Extracted entries:
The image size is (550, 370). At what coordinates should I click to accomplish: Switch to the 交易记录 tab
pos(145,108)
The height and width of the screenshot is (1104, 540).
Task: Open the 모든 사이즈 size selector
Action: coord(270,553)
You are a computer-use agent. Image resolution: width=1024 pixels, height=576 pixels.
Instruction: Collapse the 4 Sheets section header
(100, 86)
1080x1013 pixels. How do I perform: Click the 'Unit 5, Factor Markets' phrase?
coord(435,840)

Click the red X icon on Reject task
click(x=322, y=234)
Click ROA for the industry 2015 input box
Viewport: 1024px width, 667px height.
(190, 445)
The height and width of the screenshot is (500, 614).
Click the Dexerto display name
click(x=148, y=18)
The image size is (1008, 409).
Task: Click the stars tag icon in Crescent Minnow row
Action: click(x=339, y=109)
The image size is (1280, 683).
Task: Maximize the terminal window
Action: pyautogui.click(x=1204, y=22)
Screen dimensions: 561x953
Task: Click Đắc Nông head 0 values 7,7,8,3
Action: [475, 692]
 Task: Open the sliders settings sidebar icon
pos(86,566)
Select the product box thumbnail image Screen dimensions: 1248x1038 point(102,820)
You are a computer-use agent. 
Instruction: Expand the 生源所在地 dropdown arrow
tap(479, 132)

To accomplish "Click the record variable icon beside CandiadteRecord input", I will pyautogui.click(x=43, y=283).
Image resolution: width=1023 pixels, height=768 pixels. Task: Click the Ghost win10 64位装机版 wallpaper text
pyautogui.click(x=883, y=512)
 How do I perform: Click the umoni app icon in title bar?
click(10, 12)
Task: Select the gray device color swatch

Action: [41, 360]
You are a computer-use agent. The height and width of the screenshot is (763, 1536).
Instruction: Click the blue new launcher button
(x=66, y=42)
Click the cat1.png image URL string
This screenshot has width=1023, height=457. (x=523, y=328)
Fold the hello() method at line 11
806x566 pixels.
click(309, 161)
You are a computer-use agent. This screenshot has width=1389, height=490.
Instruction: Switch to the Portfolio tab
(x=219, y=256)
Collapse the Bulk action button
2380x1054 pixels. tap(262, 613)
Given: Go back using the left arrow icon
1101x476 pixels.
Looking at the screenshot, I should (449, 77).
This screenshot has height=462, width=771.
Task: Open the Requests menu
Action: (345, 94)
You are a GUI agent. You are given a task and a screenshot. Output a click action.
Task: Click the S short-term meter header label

Work request: Leave out every line before the one containing "Instruction: Click the". Transcribe that line and all lines after it through the end of the data above, exactly.

The completed task:
Instruction: Click the blue new launcher button
(x=66, y=42)
Click the cat1.png image URL string
This screenshot has width=1023, height=457. (x=523, y=328)
Fold the hello() method at line 11
806x566 pixels.
click(309, 161)
You are a computer-use agent. This screenshot has width=1389, height=490.
Instruction: Switch to the Portfolio tab
(x=219, y=256)
Collapse the Bulk action button
2380x1054 pixels. tap(262, 613)
Given: Go back using the left arrow icon
1101x476 pixels.
Looking at the screenshot, I should (449, 77).
This screenshot has height=462, width=771.
Task: Open the Requests menu
Action: (345, 94)
You are a GUI agent. You are given a task and a screenshot. Output a click action.
Task: Click the S short-term meter header label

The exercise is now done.